Recipients talk about opportunities offered by monthly stipend as they exit foster care system
SANTA CLARA COUNTY, CALIF. – When the pandemic hit, the future took a sudden and bleak turn for Veronica Vieyra.
The San Jose State University student was poised to exit the foster care system and on track to graduate the following year, fulfilling a dream of her beloved and hardworking mother who died in 2013.
But COVID-19 meant the dorms were to be vacated, a disruption that could prove particularly devastating for Veronica.
“I saw my roommates leaving, their families had come to help them pack up and move back home,” said Vieyra. “I didn’t have a home to move back to. I was boxing up my stuff and thinking I might be living on the streets.”
That’s when Vieyra, who is now 25, heard about what she calls her “second chance” – she was an early participant in the County of Santa Clara’s Basic Income Pilot program, which offers young adults exiting out of the foster care system a leg up in the form of a $1,000 monthly stipend.
"It really was like a superhero coming in to save the day," Vieyra said. "A lot of us when we exit foster care have no idea what to do next. We don't have savings and we are struggling. This program came in as a second chance to save money and plan for the future."
The County of Santa Clara’s innovative program – the first of its kind in the nation specifically targeting those exiting the foster system – was approved in June 2020, with first payments going out last summer. It was set to expire in August but in June the Board of Supervisors voted to extend the program for six months.
That, said County program manager Melanie Jimenez Perez, was crucial. Recipients were initially in “survival mode, trying to figure out what they would be doing the next day,” and needed the funds to maintain a semblance of stability through the pandemic.
“Back then, they weren’t sure where they were going to sleep,” said Jimenez Perez. “Now, they’re signing leases, holding down jobs, graduating from university, and helping their peers while being able to stand on their own two feet. You can see the transformation since a year ago, and I can’t wait to see their growth through the remainder of the program.”
The pilot program was proposed by former Santa Clara County Supervisor and current State Sen. Dave Cortese after meeting with philanthropist Giselle Huff. It served as a model for statewide legislation authored by Cortese and approved in July that will do the same for 2,500 transitioning foster youth for up to three years.
Program participant Aleta Smith, who volunteers as a financial mentor to others leaving the foster system, said the program isn’t there to “make anyone rich.”
“This is made to help people meet their basic needs,” she said, adding that she would – and does – advise those in the program to take full advantage of the financial counseling that is offered.

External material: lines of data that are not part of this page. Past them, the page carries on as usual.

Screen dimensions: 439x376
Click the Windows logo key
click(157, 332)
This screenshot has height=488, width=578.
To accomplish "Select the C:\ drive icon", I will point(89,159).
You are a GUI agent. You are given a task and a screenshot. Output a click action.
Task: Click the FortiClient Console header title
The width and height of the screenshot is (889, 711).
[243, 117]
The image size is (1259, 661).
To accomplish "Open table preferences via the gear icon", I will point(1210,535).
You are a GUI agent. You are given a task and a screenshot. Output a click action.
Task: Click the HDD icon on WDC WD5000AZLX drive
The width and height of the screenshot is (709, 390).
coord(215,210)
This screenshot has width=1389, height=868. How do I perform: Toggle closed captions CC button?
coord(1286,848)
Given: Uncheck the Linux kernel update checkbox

“You don’t know what you don’t know, and it’s OK to ask, especially with finances,” she said, adding additional tips she offers peers. “Be responsible. Pay off debt. Save for emergencies – the unexpected happens all the time. If you are in a situation in which you have no one to depend on, you are going to have to be very responsible. Use the basic income to get ahead and help with your survival.”
For Vieyra, it meant the survival of the academic dream she shared with her mother. She graduated from San Jose State in May with a BA degree in public health and is looking to start her career.
“If it wasn’t for the County of Santa Clara’s help I wouldn’t have the stability I have right now,” she said. “I’d probably have put my last semester in college on hold, just to figure out where I’d be living. This program is changing lives.”